Hey so this is my first post, on my first forum. So please forgive me if this just sounds like some random blabbaring. Well to start off with, im un-diagnosed AvPD, ADD, and depression. So that would make me a self-deserting avoident with a learning disablity witch non of witch has ever been treated. Ive done alot of research into the subject and i fit right in the critiria. I feel like there might be more to me than that tho. I really cant be sure, i feel like i cant even trust myself sometimes. About a year ago ive really been thinking about my personality and why i had such a hard time in social setting. Like ALL social settings. Its sometimes hard for me to be around my friends and little brother witch are the closes people i have. I dont know if any of you have this about you but sometime when i get in a down "mood" (im always in (it seems like) a downer mood than most around me, but sometimes i hit rock bottem, and sink 5 feet lower) I start having some kind of stuper aspect showing? im not really sure but sometimes i go into a "mode" where i just sit there, almost motionless. and i didnt realise this part until i had a "friend" mimic (being a dick i guess) how i was being. He sat there motionless, eyes staired at the screem, pretending to twich in the body. and the peice i didnt know about, he kept looking over at me, well not fixated on me but looking off to the side, where his perifeals could be used to see me. his eyes would go straight to the screen back to the same spot where he could see me in his perifs.
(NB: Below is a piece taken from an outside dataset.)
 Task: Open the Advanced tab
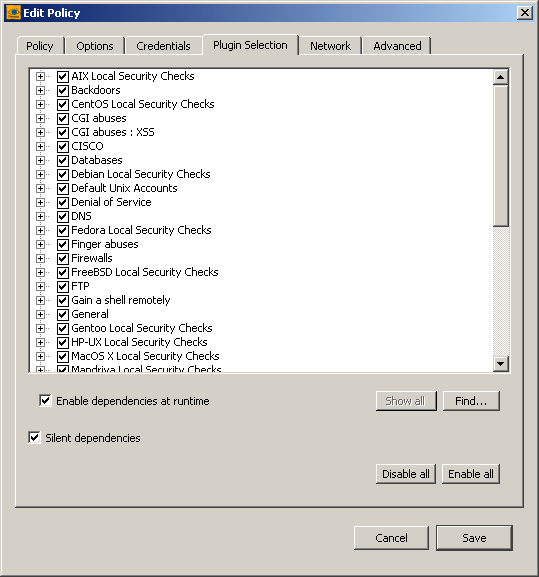pyautogui.click(x=397, y=46)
He did it 3 times in a period of 3 seconds. That was of coarse an interperation of me. But that got me thinking if im doing that, then that would be horribly unconfortable for that other person. Is that me trying to make him as uncomfortable as i
am?
Well yeah ill end that their. Let me know if you have experianced anything like that. Im trying to figure myself out and any input will be apriciated. Its nice to have a place where i can acualy talk about stuff like this to people who might be able to relate.